What is required
Would you return the entries from the line with "Viewport: 1568px width, 742px height." to the line with "point(26,470)", including both of those lines, copied word for word?

Item-finding entries:
+++++

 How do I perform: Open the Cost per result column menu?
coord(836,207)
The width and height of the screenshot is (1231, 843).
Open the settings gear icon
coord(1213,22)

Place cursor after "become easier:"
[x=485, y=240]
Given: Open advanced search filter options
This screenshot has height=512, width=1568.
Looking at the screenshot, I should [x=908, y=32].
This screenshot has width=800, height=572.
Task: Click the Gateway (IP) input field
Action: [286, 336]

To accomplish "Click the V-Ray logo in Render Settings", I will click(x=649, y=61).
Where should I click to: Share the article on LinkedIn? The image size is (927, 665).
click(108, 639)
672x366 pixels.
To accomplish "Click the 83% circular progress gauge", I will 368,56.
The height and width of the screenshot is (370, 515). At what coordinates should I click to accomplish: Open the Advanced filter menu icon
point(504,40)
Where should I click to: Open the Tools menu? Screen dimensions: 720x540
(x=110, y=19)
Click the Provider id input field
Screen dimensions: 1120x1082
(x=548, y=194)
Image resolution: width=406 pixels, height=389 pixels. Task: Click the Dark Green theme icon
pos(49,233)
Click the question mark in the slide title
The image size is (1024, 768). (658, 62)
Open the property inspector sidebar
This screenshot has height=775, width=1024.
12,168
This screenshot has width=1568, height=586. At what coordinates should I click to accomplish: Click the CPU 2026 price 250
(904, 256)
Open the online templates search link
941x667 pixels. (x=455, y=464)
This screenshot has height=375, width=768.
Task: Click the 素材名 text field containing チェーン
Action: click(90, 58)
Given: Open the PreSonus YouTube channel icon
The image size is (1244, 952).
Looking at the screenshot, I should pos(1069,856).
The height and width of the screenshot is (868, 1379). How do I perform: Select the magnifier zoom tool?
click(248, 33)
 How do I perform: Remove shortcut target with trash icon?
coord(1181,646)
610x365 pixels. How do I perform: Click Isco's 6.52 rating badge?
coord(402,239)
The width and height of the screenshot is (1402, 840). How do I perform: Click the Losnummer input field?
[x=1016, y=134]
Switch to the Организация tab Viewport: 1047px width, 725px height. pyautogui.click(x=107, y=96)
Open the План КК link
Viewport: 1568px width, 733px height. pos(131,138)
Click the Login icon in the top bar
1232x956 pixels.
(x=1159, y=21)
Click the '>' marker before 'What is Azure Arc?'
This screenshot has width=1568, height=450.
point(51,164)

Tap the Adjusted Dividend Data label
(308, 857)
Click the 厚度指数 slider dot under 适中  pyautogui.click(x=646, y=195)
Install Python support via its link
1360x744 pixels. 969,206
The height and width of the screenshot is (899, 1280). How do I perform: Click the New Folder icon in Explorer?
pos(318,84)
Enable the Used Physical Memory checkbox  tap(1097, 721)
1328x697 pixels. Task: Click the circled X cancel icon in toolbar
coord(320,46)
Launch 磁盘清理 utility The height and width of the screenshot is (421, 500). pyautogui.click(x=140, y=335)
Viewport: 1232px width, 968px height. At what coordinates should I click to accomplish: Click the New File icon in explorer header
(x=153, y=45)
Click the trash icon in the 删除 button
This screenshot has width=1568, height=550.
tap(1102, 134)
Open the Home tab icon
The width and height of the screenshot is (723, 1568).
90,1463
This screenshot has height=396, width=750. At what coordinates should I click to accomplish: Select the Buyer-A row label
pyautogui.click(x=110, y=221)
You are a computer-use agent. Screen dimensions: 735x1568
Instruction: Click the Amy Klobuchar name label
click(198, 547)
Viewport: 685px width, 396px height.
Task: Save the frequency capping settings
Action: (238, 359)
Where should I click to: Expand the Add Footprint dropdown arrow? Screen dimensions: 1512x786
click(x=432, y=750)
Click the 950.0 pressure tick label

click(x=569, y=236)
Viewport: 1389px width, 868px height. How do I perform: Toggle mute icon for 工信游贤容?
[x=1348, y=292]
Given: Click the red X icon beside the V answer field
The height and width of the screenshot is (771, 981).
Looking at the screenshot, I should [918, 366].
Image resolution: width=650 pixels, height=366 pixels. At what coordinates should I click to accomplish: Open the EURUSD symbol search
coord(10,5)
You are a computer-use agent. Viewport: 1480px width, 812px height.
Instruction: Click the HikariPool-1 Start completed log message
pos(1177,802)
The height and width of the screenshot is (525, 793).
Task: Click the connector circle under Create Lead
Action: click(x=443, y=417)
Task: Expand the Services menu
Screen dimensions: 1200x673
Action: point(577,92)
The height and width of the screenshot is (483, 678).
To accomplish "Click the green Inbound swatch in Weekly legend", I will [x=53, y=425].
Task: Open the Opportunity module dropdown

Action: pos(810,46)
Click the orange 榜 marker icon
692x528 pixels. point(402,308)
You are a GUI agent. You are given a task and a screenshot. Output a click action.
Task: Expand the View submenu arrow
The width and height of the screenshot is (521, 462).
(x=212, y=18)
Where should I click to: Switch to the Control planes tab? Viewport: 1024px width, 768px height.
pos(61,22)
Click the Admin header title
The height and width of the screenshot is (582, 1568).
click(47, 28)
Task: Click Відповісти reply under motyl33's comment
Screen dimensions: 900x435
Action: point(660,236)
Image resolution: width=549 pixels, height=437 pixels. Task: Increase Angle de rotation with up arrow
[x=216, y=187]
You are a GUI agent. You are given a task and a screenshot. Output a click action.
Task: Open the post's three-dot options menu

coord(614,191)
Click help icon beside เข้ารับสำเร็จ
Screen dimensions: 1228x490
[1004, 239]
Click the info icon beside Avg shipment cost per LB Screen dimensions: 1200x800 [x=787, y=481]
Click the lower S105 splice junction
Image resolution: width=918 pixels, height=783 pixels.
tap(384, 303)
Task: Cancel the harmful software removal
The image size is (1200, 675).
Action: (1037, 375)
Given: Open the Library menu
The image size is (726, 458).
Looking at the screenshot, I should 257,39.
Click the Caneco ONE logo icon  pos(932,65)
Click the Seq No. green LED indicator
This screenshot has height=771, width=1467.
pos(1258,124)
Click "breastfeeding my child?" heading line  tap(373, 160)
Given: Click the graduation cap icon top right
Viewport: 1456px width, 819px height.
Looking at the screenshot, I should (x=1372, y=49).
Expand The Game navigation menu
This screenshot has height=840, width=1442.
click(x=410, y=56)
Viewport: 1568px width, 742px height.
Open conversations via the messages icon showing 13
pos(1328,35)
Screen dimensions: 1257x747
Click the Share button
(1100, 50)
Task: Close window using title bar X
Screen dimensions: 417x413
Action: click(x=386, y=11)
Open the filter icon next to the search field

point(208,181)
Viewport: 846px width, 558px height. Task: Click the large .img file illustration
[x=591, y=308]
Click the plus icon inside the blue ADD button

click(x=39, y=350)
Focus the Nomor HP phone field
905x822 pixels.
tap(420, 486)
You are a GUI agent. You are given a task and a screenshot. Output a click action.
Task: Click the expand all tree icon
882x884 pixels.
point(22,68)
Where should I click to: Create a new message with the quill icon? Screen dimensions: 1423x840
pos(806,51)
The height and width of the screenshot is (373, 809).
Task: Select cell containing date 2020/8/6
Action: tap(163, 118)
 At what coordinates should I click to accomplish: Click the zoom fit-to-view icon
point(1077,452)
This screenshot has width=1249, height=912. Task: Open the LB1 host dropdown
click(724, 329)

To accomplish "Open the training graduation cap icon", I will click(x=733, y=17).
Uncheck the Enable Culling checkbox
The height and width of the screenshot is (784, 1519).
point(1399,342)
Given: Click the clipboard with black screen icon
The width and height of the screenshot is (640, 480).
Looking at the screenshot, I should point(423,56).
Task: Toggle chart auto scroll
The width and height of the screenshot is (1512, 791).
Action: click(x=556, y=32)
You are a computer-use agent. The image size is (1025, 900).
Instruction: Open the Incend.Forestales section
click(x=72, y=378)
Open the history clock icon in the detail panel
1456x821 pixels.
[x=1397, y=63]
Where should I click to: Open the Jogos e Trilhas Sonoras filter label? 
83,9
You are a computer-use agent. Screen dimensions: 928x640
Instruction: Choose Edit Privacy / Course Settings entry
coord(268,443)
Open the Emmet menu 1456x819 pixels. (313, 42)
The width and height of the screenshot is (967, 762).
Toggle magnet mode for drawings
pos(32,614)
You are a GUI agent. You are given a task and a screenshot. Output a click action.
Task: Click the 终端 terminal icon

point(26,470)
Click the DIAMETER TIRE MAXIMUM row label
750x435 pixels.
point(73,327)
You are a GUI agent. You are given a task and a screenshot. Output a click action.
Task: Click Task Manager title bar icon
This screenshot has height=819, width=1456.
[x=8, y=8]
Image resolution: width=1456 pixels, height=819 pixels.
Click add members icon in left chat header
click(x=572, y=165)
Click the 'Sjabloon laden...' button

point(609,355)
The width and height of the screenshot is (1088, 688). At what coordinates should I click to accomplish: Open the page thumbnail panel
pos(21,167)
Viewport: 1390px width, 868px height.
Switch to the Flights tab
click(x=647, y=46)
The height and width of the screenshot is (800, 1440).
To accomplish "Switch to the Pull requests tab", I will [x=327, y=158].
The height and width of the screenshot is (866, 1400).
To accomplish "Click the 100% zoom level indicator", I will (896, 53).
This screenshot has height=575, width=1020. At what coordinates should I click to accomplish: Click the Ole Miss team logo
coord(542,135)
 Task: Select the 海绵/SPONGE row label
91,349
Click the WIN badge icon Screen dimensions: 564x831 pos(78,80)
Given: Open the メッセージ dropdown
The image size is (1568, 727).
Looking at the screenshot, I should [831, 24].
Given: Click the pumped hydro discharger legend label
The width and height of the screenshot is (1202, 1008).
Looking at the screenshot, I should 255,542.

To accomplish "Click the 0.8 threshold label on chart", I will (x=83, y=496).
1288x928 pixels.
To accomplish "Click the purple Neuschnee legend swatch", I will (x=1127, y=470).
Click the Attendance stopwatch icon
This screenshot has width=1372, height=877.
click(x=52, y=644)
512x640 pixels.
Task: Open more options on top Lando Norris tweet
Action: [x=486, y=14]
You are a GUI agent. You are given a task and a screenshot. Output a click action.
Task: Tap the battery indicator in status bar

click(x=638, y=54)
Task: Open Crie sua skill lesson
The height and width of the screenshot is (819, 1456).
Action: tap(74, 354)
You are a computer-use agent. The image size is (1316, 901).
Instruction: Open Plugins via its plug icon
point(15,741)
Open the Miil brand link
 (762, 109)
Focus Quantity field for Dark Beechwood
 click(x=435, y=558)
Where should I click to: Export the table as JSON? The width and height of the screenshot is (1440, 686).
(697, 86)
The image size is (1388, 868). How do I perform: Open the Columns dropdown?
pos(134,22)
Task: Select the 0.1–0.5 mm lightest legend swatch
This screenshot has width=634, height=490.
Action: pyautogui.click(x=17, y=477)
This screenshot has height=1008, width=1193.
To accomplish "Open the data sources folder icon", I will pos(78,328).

+++++

Reply
Viewport: 1568px width, 742px height.
Open conversations via the messages icon showing 13
pos(1328,35)
Screen dimensions: 1257x747
Click the Share button
(1100, 50)
Task: Close window using title bar X
Screen dimensions: 417x413
Action: click(x=386, y=11)
Open the filter icon next to the search field

point(208,181)
Viewport: 846px width, 558px height. Task: Click the large .img file illustration
[x=591, y=308]
Click the plus icon inside the blue ADD button

click(x=39, y=350)
Focus the Nomor HP phone field
905x822 pixels.
tap(420, 486)
You are a GUI agent. You are given a task and a screenshot. Output a click action.
Task: Click the expand all tree icon
882x884 pixels.
point(22,68)
Where should I click to: Create a new message with the quill icon? Screen dimensions: 1423x840
pos(806,51)
The height and width of the screenshot is (373, 809).
Task: Select cell containing date 2020/8/6
Action: tap(163, 118)
 At what coordinates should I click to accomplish: Click the zoom fit-to-view icon
point(1077,452)
This screenshot has width=1249, height=912. Task: Open the LB1 host dropdown
click(724, 329)

To accomplish "Open the training graduation cap icon", I will click(x=733, y=17).
Uncheck the Enable Culling checkbox
The height and width of the screenshot is (784, 1519).
point(1399,342)
Given: Click the clipboard with black screen icon
The width and height of the screenshot is (640, 480).
Looking at the screenshot, I should point(423,56).
Task: Toggle chart auto scroll
The width and height of the screenshot is (1512, 791).
Action: click(x=556, y=32)
You are a computer-use agent. The image size is (1025, 900).
Instruction: Open the Incend.Forestales section
click(x=72, y=378)
Open the history clock icon in the detail panel
1456x821 pixels.
[x=1397, y=63]
Where should I click to: Open the Jogos e Trilhas Sonoras filter label? 
83,9
You are a computer-use agent. Screen dimensions: 928x640
Instruction: Choose Edit Privacy / Course Settings entry
coord(268,443)
Open the Emmet menu 1456x819 pixels. (313, 42)
The width and height of the screenshot is (967, 762).
Toggle magnet mode for drawings
pos(32,614)
You are a GUI agent. You are given a task and a screenshot. Output a click action.
Task: Click the 终端 terminal icon

point(26,470)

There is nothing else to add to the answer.